Cependant la plume se refuse aux poncifs du combat et de la victoire. L’attentat est un irrémédiable, qui a « crevé le tourbillon de la vie » et l’homme qui en renaît le « produit d’une soustraction », celle d’une partie de sa mâchoire et d’une partie de son histoire. L’auteur est obligé de faire abstraction de ce qui le fondait, de rejeter les anciennes photographies, les anciennes culpabilités, l’ancien agencement de son appartement. « Je n’ai plus ni nostalgie ni regret : sur ce plan, l’événement m’a tout pris ». Ce qu’il a vécu rue Nicolas-Appert ne s’effacera jamais ; une part de lui fera toujours chemin en compagnie des morts et de la cervelle de Bernard Maris.

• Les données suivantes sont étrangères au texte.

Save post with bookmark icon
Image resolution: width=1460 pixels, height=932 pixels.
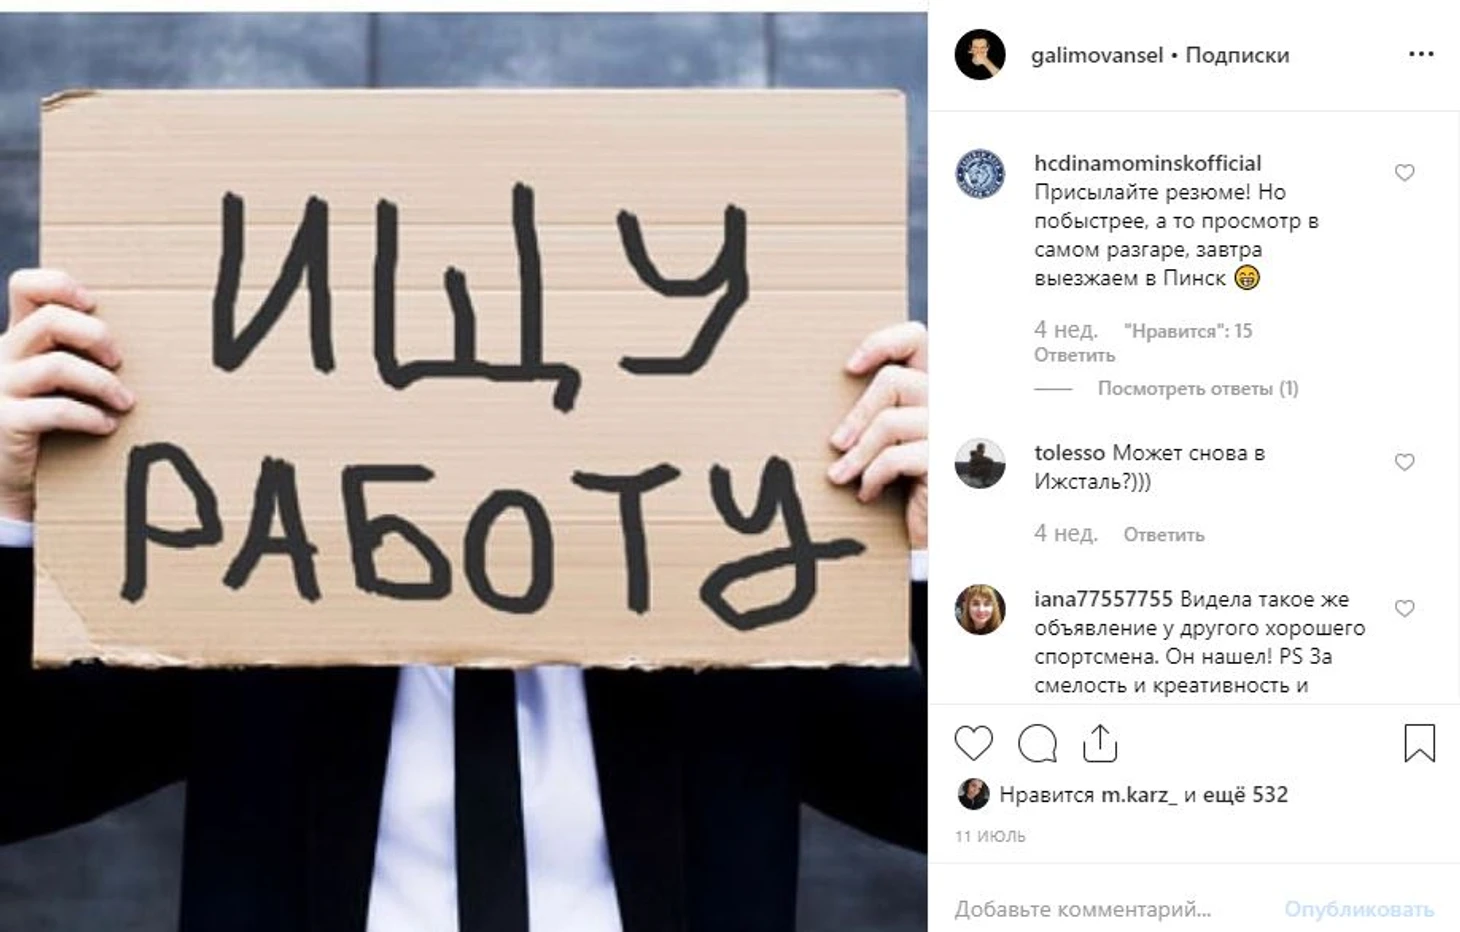click(x=1419, y=743)
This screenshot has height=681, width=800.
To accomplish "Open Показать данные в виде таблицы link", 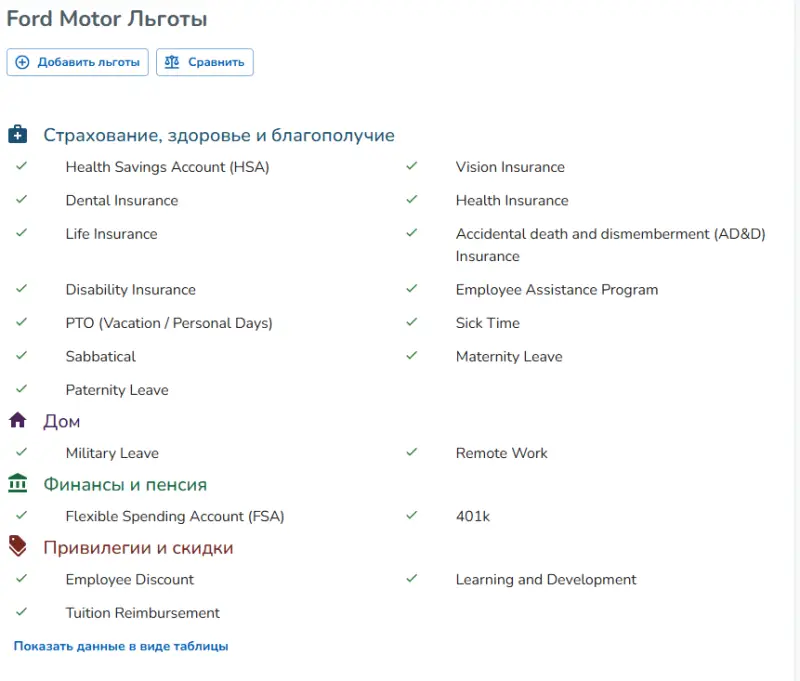I will tap(121, 646).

Il faut, avec Le Lambeau, dépasser notre crainte d’être mis dans ces pages face à l’insoutenable. L’écriture de Philippe Lançon, au contraire, a affronté l’abjection, la violence, la douleur, avec une retenue, une dignité et une exactitude si pénétrantes que c’est plutôt à un extraordinaire et bouleversant voyage qu’il nous convie. Voyage d’un être au travers sa conscience, à l’instant exact où vie et mort sont proches à se toucher, voyage d’une conscience au travers d’un corps, dont il accompagne les métamorphoses douloureuses et la « suite folle de naissances », voyage d’un homme au travers de sa vie, qu’il relit, remodèle, agençant la somme de ce qu’il donna et de ce qu’il reçut, en termes d’amour et de regrets, de plaisirs et de passions, d’espérances et d’échecs. C’est un grand livre, qui mieux que n’importe quelle théorie ou discours, rend palpable le conflit entre raison et folie qui ôta, ce jour-là, la vie de douze personnes et en blessa onze autres. En l’écrivant, son auteur démontre, comme d’autres avant lui, que la parole des agressés pèsera toujours plus lourd que la mémoire des agresseurs.

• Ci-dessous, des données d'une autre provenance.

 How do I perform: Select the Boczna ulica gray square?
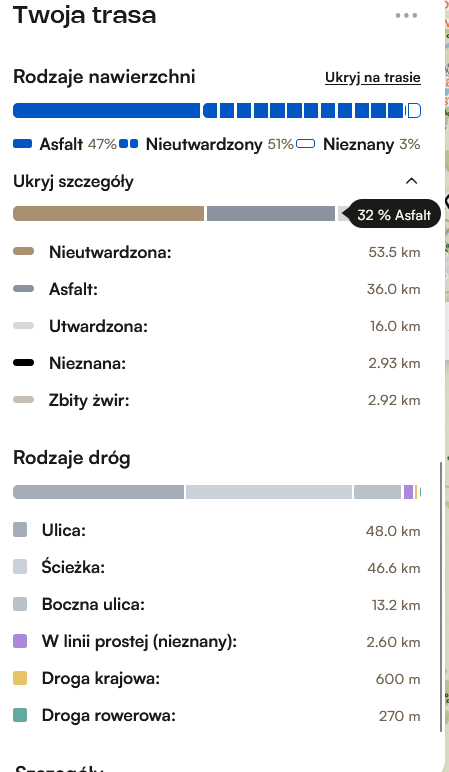pyautogui.click(x=20, y=604)
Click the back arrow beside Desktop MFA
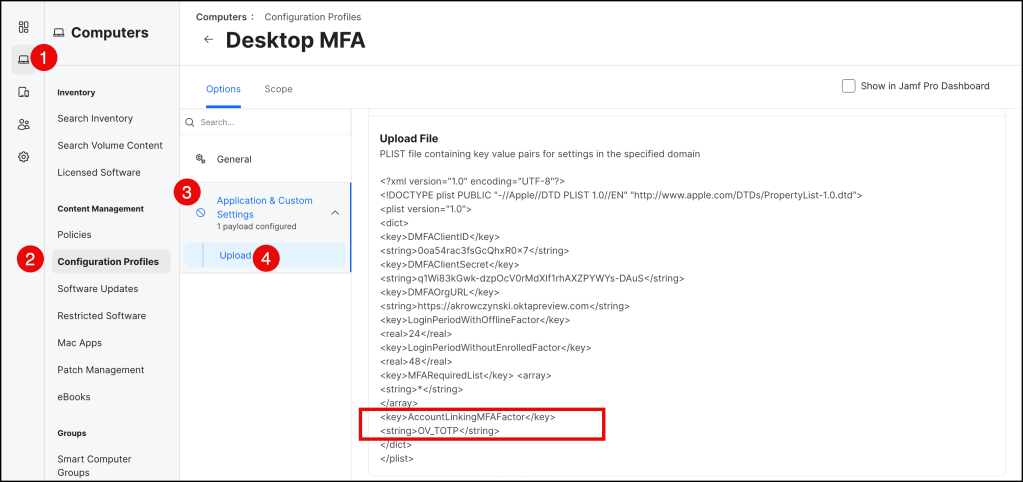The width and height of the screenshot is (1023, 482). click(x=208, y=40)
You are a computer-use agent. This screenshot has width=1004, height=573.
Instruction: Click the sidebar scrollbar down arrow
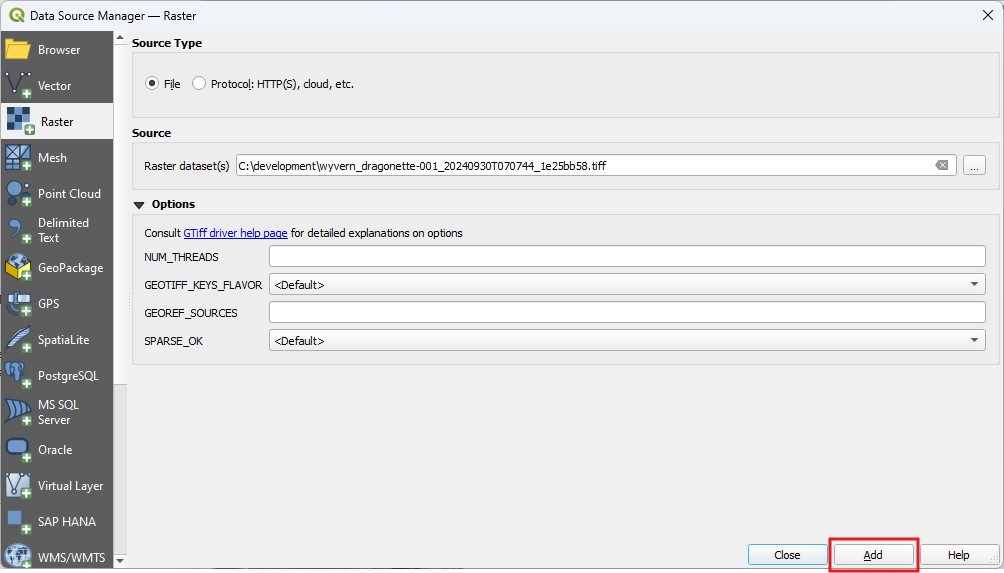coord(120,561)
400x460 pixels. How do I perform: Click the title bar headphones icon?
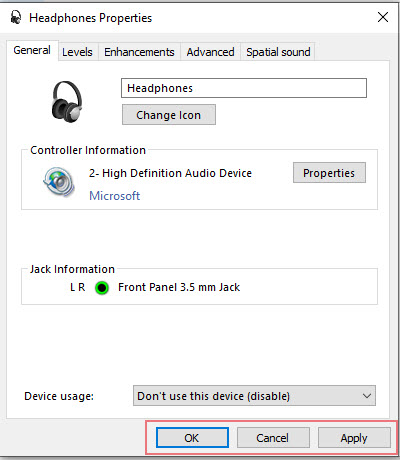16,17
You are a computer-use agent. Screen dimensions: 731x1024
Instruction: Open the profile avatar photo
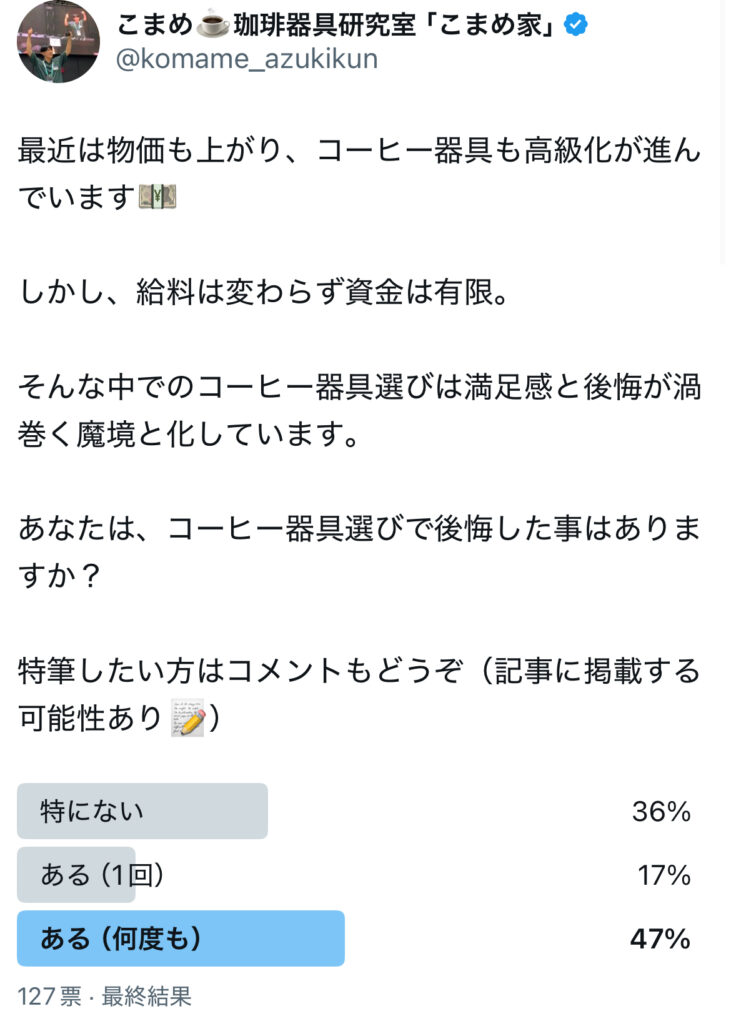tap(58, 41)

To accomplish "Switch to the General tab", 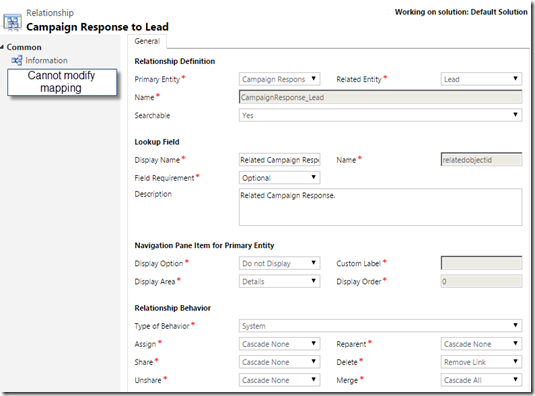I will pos(147,41).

On peut enfin lire Le Lambeau comme un admirable précis de recomposition, parce qu’en dépit des blessures, physiques et morales, Philippe Lançon a trouvé la force de faire place à la vie, après la survie. Son récit est tissé de douleur et de deuil, mais il raconte une histoire de solidarité, de complicité et de fraternité, entre ceux qui souffrent et ceux qui réparent, ceux qui ont succombé et ceux qui ont survécu.
Au même titre que ceux de Robert Antelme ou Primo Levi, Le Lambeau est un livre de témoin. Un livre d’homme.
Philippe Lançon, Le Lambeau, Gallimard, 2018, 510 p.